One can well imagine that when the Nile flooded it was only the main highways between the cities that could be traversed and they could accurately be described as long bridges “across the sea.”

“But major roads, perhaps military in origin, developed to connect some of the main towns and there were local paths which might not be useable during and just after the time of the inundation: ‘If the roads are firm I shall go off immediately to your farmer and ask him for your rents, if indeed he will give them to me,’ writes an anxious woman from Oxyrhynchus around the year 200.” Bowman (1986), p. 153.

“Now the Nile, when it overflows, floods not only the Delta, but also the tracts of country on both sides of the stream which are thought to belong to Libya and Arabia, in some places reaching to the extent of two days’ journey from its banks, in some even exceeding the distance, but in others falling short of it.” Herodotus (5th cent. BCE): 124 (II.19).
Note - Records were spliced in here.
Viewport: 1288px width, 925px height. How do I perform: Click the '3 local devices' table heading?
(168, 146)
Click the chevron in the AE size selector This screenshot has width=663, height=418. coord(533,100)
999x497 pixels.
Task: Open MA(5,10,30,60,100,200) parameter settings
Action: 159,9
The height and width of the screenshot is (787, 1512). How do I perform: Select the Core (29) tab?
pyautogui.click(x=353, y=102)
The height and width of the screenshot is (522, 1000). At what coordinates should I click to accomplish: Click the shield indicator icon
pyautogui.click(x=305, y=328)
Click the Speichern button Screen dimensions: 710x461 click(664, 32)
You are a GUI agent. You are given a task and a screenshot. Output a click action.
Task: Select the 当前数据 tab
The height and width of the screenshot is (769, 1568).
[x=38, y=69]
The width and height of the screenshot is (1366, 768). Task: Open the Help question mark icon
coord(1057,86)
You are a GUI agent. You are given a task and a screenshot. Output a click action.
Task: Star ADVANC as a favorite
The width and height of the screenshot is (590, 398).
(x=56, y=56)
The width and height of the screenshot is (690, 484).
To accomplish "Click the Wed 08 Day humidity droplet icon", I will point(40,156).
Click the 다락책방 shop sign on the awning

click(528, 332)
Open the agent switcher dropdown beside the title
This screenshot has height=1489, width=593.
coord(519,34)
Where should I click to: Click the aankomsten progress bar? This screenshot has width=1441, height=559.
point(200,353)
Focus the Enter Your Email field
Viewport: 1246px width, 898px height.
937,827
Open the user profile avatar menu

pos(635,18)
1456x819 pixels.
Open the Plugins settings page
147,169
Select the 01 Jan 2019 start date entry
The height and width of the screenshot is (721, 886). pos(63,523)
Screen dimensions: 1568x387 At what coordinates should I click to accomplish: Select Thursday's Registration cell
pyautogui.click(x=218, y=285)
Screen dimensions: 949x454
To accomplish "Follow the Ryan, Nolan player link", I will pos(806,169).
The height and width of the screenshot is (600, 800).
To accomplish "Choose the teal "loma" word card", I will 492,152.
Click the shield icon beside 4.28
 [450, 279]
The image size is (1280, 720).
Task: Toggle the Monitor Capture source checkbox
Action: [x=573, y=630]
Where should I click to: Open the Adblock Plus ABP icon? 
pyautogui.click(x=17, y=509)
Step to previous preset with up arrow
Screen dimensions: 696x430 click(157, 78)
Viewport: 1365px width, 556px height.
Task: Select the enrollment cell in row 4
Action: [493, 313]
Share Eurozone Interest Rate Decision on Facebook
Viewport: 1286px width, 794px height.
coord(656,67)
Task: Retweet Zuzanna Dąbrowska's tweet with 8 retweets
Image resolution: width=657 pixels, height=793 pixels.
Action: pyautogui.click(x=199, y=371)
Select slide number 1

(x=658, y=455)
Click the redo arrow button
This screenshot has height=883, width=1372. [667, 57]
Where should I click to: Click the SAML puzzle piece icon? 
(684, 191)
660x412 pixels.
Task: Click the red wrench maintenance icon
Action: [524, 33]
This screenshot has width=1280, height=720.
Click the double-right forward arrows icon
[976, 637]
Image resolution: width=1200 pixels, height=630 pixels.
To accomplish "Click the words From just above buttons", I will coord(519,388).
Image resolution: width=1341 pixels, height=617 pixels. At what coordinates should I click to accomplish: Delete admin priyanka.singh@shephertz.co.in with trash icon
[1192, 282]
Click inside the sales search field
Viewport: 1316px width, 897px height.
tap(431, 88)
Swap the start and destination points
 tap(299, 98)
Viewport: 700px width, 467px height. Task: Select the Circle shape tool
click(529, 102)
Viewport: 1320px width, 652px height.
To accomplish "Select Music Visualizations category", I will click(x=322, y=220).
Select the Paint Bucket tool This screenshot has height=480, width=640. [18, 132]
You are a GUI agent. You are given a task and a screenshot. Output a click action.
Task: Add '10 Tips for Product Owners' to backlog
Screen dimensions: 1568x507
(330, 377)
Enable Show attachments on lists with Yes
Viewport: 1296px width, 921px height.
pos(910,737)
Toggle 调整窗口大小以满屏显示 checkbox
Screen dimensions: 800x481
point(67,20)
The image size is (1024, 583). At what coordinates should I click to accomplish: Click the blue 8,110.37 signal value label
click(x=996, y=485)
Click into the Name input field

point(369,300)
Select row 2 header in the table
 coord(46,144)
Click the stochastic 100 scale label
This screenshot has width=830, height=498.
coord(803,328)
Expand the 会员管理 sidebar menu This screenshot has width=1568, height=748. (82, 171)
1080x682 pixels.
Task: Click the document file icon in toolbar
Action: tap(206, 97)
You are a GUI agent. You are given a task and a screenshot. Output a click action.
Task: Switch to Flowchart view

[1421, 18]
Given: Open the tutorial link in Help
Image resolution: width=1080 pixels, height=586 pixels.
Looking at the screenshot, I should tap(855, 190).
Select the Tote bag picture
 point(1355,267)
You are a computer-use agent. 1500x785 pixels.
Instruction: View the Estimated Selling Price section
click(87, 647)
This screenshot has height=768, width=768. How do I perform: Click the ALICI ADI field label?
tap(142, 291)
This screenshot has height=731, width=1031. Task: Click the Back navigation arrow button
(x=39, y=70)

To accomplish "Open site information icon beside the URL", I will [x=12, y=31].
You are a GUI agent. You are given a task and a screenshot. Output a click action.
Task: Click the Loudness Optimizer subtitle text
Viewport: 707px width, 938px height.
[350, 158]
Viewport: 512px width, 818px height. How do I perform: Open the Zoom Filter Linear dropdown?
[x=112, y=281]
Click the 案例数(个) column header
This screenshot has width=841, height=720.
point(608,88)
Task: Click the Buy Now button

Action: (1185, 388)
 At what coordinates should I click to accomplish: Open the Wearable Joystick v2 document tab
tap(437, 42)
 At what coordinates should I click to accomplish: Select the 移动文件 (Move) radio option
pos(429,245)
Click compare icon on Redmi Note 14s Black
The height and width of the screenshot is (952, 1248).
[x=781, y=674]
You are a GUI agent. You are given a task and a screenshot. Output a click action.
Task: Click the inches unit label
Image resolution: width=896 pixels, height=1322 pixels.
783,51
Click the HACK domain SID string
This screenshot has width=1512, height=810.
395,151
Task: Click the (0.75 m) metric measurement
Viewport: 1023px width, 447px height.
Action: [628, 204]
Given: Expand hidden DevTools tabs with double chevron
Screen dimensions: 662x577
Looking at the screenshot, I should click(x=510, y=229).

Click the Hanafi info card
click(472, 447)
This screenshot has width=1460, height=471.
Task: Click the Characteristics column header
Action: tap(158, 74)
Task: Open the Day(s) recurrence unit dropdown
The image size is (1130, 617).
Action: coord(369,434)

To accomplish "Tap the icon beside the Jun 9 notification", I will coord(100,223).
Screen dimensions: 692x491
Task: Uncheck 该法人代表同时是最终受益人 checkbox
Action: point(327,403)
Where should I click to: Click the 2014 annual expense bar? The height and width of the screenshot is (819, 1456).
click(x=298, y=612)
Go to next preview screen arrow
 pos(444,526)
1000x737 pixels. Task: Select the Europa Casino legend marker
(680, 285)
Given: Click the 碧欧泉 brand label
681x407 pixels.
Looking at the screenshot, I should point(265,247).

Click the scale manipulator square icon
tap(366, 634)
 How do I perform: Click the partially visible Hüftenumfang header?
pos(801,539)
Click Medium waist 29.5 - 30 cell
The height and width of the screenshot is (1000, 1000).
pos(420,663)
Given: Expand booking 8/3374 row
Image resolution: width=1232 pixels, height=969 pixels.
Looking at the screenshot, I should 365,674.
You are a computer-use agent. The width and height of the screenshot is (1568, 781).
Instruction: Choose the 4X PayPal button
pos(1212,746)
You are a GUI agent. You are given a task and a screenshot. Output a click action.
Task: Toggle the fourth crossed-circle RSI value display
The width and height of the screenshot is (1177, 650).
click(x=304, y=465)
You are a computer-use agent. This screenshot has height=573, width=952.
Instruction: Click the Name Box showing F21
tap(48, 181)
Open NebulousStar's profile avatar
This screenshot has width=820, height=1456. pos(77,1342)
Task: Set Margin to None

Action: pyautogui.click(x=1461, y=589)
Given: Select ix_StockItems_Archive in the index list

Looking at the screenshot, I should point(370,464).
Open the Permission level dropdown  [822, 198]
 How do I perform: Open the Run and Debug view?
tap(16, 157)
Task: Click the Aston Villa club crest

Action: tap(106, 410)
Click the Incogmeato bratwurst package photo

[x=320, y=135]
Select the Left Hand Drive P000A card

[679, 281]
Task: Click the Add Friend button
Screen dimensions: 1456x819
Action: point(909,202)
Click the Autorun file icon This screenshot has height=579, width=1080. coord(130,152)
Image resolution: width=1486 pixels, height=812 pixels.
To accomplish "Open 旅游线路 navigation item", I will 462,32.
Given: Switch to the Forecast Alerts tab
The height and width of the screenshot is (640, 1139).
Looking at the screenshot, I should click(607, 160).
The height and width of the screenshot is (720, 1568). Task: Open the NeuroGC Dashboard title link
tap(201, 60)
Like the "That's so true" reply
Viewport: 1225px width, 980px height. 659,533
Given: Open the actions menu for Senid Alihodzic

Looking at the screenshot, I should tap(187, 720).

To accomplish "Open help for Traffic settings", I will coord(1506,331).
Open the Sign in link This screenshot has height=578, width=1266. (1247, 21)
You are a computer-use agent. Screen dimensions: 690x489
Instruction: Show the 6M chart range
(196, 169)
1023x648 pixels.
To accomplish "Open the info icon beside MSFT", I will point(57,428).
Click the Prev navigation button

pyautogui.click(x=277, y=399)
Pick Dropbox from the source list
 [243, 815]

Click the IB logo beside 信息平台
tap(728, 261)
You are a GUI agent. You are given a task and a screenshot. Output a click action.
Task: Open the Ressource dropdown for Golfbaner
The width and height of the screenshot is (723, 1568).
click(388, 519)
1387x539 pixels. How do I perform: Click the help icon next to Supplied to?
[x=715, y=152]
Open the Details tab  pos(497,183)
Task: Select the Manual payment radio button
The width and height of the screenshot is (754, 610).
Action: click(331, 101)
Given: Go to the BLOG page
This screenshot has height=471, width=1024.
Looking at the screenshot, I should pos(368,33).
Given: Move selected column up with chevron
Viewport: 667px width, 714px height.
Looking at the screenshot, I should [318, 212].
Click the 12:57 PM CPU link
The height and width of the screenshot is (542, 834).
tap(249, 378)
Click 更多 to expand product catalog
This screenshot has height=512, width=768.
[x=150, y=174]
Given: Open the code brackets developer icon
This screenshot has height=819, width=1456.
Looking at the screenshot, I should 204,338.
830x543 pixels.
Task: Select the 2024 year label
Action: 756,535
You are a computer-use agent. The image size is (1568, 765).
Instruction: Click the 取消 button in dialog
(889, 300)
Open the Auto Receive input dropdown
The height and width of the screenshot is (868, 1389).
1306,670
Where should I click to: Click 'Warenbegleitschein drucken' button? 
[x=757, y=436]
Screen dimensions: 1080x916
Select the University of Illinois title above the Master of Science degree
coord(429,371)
“When the Nile overflows, the country is converted into a sea, and nothing appears but the cities, which look like islands in the Aegean. At this season boats no longer keep the course of the river, but sail right across the plain. On the voyage from Naucratis to Memphis at this season, you pass close to the pyramids, whereas the usual course is by the apex of the Delta, and the city of Cercasorus. You can sail also from the maritime town of Canobus across the flat to Naucratis, passing by the cities of Anthylla and Archandropolis.” Herodotus (5th cent.
BCE): p. 155 (II.97). Note 205 by George Rawlinson; ibid. on p. 212, says: “This still happens in those years when the inundation is very high.”

The extensive canal system and associated roads required a huge investment of time and work.

            “But as a first step, the floodwaters had to be directed to where they were most wanted or where they could not reach without human assistance. to that end an irrigation system was first engineered under the Pharaohs, and expanded under the Ptolemies. The system was most extensive in the broad basin of the Arsinoite nome. Under the feeble and financially strapped government of the last Ptolemies Much of the system fell into disrepair for want of proper maintenance. Octavian, determined to make his newly acquired province a reliable source of grain to help feed the city of Rome, set his soldiers as well as locally conscripted labour gangs to the work of rebuilding dikes and clearing the cluttered canals as speedily as possible. Regular maintenance was assured thereafter through the imposition of a corvée: each year every able-bodied adult male who worked the land, plus his slaves if any, was required to perform a certain quota of unpaid labour on the dikes and canals. The normal stint was five days a year, but additional days were imposed when exceptional conditions necessitated it. In Upper Egypt, and sometimes in other parts, the performance of the corvée was measured in quantities of earth moved rather than in time worked.” Lewis (1983), pp. 111-112.